Perhaps it is this third aspect of personhood. It slips so easily from our grasp that we don’t know quite what it is, we only know that it is there. Consciousness, we could call it, or the secular soul, or essence. (These terms are of course not interchangeable; it is difficult to define something that takes such obscure forms.) There is a man. He has no body, no autonomy without a vessel to do his bidding, yet he still exists. There is something here that we cannot confine within a body or a prison. Life experiences, idiosyncrasies, and a state of consciousness conglomerate into this transcendent existence the redheaded man occupies. It is not something physical or quantitative, rather it is something about a person that remains with the prisoners even after that person is gone. It gives hope that someone’s essence can transcend physical confines, that their individuality will remain even after everything else is taken. 

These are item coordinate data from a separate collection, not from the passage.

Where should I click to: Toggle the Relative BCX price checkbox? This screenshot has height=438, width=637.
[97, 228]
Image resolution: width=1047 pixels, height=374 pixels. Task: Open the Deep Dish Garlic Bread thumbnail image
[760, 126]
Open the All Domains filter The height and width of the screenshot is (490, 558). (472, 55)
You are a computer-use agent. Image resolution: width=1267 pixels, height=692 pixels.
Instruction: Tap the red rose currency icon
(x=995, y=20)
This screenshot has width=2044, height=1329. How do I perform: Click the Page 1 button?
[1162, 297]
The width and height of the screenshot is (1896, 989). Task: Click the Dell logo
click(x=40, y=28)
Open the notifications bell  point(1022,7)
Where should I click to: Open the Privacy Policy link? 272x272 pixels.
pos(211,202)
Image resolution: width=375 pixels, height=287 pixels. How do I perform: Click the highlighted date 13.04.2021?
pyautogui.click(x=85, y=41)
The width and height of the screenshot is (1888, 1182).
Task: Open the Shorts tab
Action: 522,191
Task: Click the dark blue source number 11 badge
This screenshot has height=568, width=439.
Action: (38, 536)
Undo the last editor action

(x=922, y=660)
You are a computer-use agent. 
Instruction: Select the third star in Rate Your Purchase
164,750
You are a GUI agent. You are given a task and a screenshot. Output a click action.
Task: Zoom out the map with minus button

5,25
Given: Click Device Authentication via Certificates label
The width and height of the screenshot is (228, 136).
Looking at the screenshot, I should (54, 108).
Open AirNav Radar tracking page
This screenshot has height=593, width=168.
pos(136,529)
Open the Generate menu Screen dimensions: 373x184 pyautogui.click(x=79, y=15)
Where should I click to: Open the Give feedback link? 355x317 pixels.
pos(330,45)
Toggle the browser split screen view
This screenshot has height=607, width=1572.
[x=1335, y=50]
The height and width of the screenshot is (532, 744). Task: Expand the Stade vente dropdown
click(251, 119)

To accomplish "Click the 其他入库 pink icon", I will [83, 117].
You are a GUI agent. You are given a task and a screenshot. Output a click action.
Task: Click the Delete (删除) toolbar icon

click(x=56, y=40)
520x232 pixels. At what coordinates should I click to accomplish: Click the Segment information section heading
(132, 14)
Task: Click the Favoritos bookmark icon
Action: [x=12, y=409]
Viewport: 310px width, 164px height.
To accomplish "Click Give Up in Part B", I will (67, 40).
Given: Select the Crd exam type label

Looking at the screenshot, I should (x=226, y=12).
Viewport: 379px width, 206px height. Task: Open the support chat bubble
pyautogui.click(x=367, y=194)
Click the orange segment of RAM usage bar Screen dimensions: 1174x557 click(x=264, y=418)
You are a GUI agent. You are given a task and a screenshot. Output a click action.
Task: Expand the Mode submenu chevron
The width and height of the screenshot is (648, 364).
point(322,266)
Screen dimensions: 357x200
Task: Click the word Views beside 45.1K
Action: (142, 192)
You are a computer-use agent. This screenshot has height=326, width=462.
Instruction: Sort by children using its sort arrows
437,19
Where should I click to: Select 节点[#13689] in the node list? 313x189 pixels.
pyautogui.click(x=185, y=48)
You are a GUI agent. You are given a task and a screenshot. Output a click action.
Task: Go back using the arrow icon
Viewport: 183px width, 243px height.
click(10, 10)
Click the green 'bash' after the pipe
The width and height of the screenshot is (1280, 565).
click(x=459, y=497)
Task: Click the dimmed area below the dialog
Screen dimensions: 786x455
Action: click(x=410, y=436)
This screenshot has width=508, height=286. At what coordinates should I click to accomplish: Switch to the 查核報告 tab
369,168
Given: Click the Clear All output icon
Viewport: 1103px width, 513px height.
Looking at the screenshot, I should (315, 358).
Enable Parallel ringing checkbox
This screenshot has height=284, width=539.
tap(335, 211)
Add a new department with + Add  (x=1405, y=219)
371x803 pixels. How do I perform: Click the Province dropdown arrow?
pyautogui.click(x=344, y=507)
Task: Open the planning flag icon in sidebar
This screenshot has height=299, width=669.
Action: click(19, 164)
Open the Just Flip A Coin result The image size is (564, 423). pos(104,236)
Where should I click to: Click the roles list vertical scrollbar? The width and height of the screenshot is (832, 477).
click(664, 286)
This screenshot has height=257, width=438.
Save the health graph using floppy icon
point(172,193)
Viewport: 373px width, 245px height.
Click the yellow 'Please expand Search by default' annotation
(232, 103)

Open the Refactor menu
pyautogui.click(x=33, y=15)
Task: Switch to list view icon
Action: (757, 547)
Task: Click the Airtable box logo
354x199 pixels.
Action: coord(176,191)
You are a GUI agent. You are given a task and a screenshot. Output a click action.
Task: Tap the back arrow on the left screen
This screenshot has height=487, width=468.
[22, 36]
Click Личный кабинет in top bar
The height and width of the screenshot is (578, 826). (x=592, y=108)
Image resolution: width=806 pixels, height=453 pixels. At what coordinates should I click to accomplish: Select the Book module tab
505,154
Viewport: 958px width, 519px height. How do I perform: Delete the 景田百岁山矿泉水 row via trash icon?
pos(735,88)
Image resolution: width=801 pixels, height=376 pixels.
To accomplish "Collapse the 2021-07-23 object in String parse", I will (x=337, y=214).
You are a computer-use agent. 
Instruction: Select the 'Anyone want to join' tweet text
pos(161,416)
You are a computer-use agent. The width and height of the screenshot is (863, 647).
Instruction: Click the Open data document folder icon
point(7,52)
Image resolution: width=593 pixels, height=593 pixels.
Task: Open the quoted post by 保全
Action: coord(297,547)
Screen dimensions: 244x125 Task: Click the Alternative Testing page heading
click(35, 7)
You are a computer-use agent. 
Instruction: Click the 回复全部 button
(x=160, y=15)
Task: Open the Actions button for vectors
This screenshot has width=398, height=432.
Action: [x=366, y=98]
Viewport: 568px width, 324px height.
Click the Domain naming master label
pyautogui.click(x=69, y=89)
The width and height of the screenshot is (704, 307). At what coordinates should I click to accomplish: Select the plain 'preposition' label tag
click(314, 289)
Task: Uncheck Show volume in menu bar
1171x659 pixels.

This is the part of a person that the narrator in Notes from a Dead House tries so desperately to put into words when describing his fellow inmates. His attempt at defining Akim Akimych is a fluid combination of physicality and idiosyncrasy. He is “tall, lean, weak-witted, terribly illiterate, extremely pedantic, and punctilious as a German” (Dostoevsky 29). He attempts to grasp and share this unique character through stories of his meticulous and fruitless attempts at control. In “Appendix: The Peasant Marey,” however, Dostoevsky realizes the futility of his and Goryanchikov’s attempts to typify prisoners based on their actions and reactions in such a public place. In remembering an intimate childhood encounter with the peasant Marey, he determines just how impossible it is to judge the character of his comrades in such a socially charged setting, for “I could not look into his heart” (Dostoevsky 304). One can only catch a glimpse of a person’s essence in those pure morsels of intimacy, devoid of premeditation or judgmental eyes.

Perhaps this essence is what remains, even when the redheaded man loses his head and Kulikov receives fifteen hundred lashes (Dostoevsky 292) and Katerina’s “eyes [see] only darkness” (Leskov 56). This consciousness, or what some might call the soul, stays an essential part of personhood even when the other parts are in chains. It connects someone to the outside world and provides intimate hope for individuality, even in a weak body with dwindling autonomy. Despite the cruel circumstances, the conscious essence remains intact, and there is hope for a prisoner in its perseverance.

Body, autonomy, and essence define and drive individuals in the works of Dostoevsky, Leskov, and Kharms. The body becomes the primary descriptor when a person is removed from their outer environment. Autonomy, specifically monetary autonomy, becomes all the more essential in the absence of all other forms of freedom. Essence acts as a beacon of hope for prisoners; it is the part that remains when the rest of the self is compromised, and it is the piece one leaves behind. Though there are other nuanced parts of personhood outside of what is outlined here, incarceration compromises these other parts of self and leaves the prisoner to adapt to the fundamental things that remain. These fundamentals are what Leskov shares with Sergei and Dostoevsky shares with Goryanchikov. They are what we as readers share with these characters and what give us the common ground necessary to empathize with humans in such a vastly different environment.


Dostoevsky, Fydor. Notes from a Dead House. Translated by Richard Pevear and Larissa Volokhonsky. Vintage-Random House, 2016.

Leskov, Nikolai. “Lady Macbeth of Mtsensk: A Sketch.” Translated by Robert Chandler. Hesperus Press Limited, 2003.

Kharms, Daniil. “Blue Notebook #10.” Today I Wrote Nothing: The Selected Writings of Daniil Kharms. Edited and translated by Matvei Yankelevich, Overlook Duckworth, 2009.